§ Exercise tasks
**A.** In the text on Ukraine's public debt below, what was the country's total public debt in dollar terms at the end of 2024?
**B.** Continue the text on Ukraine's public debt from where it stops.

§ Exercise text
•••••
Ukraine’s total public debt in 2024 rose to a new all-time high: by $22.74 billion, or 14.3%, to $166.06 billion in dollar terms, and by UAH 1 trillion 461.3 billion, or 26.5%, to UAH 6 trillion 980.9 billion in hryvnia terms, according to the website of the Ministry of Finance.

According to the data, the direct public debt increased by 16.5% in dollars to $159.20 billion, or UAH 6 trillion 692.4 billion, and accounted for 95.9% of the total public and publicly guaranteed debt.

In 2024, Ukraine’s total external public debt increased by 18.1%, or by $18.38 billion, to $114.88 billion, while the total internal public debt increased by 16.7%, or by UAH 276.0 billion, to UAH 1 trillion 863.1 billion.

As a result, the share of total external public debt increased from 70.0% to 72.3% over the year.

According to the Ministry of Finance, the share of liabilities in euros at the end of 2024 increased to 33.01%, in US dollars to 26.81%, in SDRs to 11.39%, in Canadian dollars to 2.83%, in British pounds to 0.11%, while in hryvnia it decreased to 25.33% and in yen to 0.51%.

The agency also clarified that 65.01% of the state debt has a fixed interest rate, while 11.39% is tied to the IMF rate, 12.66% to SOFR, 3.80% to EURIBOR, 0.51% to TORF and 0.10% to SONIA.

The rate for another 2.08% of government debt is tied to the consumer price index, and 4.17% to the NBU discount rate. These are government bonds from the NBU’s portfolio. The newest of these were the securities linked to the key policy rate, which the NBU bought as part of the issue financing of the 2022 budget.
•••••
§ Source data
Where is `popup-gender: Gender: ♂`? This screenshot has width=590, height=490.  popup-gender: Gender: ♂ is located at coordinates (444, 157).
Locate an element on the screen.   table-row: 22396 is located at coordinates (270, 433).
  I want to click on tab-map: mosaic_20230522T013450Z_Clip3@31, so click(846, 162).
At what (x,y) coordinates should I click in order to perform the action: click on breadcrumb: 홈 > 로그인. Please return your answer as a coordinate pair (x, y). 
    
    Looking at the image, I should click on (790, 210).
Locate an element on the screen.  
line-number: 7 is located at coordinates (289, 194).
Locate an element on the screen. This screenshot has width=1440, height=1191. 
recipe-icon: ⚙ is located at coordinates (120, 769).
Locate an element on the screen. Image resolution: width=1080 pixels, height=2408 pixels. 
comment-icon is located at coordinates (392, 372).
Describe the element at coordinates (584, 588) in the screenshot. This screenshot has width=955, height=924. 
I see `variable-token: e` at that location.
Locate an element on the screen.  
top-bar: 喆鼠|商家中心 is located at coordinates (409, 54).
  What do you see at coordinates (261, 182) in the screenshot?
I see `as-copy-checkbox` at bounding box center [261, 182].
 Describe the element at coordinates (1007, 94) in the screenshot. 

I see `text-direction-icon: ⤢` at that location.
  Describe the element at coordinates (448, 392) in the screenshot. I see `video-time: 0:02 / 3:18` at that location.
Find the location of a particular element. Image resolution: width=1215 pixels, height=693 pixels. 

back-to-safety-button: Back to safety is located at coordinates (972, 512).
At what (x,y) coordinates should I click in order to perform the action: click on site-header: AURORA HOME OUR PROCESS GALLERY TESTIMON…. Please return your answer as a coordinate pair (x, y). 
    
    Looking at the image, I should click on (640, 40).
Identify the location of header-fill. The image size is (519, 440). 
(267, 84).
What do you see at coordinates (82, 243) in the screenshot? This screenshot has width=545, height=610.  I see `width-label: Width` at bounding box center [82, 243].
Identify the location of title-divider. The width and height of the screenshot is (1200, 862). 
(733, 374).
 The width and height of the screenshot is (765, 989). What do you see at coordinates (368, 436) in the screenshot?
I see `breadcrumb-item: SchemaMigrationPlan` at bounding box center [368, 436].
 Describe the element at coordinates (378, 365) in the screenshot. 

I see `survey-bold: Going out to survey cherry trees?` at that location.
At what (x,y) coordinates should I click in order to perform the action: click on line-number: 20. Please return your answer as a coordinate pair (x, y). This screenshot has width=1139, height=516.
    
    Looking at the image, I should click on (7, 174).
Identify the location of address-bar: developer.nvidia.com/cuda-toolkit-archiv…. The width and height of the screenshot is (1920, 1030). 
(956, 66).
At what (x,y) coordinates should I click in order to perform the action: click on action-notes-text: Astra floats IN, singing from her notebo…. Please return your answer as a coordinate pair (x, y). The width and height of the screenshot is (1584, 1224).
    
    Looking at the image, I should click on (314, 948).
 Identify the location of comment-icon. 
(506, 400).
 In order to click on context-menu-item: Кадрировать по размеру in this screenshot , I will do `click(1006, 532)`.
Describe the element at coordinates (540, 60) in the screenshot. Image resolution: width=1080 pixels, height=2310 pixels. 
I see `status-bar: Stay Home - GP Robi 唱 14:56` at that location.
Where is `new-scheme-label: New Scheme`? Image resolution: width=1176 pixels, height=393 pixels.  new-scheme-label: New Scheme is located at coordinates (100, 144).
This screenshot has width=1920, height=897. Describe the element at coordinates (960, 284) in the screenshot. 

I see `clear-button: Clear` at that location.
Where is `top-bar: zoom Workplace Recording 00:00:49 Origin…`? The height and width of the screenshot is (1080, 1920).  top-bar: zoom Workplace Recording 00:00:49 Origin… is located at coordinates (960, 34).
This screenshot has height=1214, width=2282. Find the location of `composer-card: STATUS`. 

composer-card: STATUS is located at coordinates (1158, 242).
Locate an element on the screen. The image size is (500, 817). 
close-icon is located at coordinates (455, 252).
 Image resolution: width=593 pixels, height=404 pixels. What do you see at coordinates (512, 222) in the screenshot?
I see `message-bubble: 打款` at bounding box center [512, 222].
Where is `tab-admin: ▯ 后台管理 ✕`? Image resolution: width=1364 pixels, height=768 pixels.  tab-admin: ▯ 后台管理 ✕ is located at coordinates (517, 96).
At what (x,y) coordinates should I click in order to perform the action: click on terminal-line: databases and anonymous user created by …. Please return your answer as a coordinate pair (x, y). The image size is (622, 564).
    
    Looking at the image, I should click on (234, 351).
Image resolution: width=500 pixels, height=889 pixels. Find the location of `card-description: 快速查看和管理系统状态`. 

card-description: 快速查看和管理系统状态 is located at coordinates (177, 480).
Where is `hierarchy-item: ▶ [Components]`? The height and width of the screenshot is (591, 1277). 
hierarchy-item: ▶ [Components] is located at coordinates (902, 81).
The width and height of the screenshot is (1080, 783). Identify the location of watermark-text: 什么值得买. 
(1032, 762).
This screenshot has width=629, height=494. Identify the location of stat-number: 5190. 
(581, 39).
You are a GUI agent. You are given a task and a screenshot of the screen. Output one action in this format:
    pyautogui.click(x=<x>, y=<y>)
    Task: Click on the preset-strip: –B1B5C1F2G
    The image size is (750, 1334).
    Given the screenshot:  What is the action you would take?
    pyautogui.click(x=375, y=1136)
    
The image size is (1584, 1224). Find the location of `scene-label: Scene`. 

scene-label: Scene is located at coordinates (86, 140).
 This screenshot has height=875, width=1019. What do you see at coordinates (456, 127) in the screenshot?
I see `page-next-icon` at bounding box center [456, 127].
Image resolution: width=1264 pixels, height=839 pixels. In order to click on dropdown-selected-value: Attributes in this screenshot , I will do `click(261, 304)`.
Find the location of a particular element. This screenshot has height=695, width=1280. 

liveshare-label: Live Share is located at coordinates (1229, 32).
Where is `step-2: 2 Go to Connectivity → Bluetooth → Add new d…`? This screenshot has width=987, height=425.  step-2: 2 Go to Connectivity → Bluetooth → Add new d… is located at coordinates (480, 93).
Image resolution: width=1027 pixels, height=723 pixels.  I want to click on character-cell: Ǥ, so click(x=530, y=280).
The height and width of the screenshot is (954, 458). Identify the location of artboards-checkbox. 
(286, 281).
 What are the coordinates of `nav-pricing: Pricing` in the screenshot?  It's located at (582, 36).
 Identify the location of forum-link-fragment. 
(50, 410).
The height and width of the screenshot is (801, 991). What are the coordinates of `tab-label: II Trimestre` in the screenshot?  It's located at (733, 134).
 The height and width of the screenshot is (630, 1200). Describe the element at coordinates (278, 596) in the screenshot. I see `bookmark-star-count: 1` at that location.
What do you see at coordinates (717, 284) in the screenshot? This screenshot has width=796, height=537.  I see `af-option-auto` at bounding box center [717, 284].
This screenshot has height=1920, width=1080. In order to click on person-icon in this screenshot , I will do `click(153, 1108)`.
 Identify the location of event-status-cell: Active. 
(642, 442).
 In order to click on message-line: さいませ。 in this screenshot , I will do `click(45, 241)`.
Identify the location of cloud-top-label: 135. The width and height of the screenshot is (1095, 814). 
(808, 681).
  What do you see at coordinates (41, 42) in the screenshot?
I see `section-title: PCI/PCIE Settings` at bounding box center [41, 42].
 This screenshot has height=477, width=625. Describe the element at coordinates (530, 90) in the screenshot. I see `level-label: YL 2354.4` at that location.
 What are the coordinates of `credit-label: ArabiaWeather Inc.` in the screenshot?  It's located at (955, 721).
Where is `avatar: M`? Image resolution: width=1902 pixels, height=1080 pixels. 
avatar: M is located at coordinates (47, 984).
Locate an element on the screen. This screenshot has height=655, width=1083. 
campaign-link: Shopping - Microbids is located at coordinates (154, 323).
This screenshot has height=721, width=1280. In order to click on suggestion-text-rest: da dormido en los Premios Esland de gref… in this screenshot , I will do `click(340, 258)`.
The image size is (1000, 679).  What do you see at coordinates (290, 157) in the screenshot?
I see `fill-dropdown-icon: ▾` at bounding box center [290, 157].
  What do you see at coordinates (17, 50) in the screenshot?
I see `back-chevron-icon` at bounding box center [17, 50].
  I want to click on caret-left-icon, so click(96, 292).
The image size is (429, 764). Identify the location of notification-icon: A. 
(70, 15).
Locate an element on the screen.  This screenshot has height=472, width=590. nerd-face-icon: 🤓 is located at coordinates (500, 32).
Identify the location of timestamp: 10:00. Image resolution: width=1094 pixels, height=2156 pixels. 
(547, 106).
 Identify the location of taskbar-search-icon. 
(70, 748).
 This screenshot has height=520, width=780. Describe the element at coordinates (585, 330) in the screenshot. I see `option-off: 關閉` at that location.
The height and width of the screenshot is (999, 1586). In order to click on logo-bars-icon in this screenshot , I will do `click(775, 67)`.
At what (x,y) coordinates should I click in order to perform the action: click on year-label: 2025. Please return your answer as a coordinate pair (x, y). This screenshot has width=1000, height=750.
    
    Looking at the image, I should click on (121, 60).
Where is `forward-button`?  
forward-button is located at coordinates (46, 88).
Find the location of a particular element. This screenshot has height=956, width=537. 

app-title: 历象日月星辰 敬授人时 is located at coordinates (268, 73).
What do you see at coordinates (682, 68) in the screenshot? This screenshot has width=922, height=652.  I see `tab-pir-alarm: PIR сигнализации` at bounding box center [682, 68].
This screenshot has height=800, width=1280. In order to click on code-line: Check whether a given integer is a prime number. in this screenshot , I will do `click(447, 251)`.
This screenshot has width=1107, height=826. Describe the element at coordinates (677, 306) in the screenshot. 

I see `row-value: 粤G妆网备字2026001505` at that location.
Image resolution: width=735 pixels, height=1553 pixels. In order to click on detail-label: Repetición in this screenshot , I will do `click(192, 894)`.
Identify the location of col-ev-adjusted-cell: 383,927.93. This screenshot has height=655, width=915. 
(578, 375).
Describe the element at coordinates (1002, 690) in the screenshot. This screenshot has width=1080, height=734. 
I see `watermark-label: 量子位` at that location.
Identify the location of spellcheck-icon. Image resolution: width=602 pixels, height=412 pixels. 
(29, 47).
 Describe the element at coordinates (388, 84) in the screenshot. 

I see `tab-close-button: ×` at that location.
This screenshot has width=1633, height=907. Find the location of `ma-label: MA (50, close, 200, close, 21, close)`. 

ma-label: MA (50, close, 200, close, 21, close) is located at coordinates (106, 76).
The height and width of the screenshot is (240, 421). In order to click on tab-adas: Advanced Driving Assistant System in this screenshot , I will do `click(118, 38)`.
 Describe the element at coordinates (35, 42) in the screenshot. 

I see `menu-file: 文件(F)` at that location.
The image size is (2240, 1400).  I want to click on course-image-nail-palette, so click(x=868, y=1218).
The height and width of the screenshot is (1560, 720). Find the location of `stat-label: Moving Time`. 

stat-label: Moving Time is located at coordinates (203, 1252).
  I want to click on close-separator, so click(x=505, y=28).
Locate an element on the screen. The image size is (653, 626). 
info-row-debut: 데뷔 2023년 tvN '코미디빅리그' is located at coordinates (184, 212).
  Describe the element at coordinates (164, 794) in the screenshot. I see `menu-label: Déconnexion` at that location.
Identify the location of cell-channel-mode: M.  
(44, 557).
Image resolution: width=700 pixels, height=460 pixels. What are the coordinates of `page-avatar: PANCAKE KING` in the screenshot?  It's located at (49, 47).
•••••
§ Set of answers
**A.** $166.06 billion

**B.**
Finally, 0.27% of the state debt has a rate linked to the Ukrainian index of rates on retail deposits, which is used in portfolio guarantee programs.

The Ministry of Finance previously noted that Russia’s full-scale invasion of Ukraine in 2022 led to a sharp increase in the ratio of public debt to GDP – from 43.3% at the end of 2021 to 79.4% at the end of 2023.

As reported, Ukraine’s public and publicly guaranteed debt increased by $13.4 billion in 2022 and by $33.9 billion in 2023.

The IMF, as part of the sixth review of the EFF Extended Fund Facility program with Ukraine last December, improved its forecast for public debt growth due to higher GDP growth and lower deficits: to 92.2% of GDP by the end of 2024 and to 104.3% by the end of 2025, while in October it estimated it at 95.6% of GDP and 106.6% of GDP, respectively.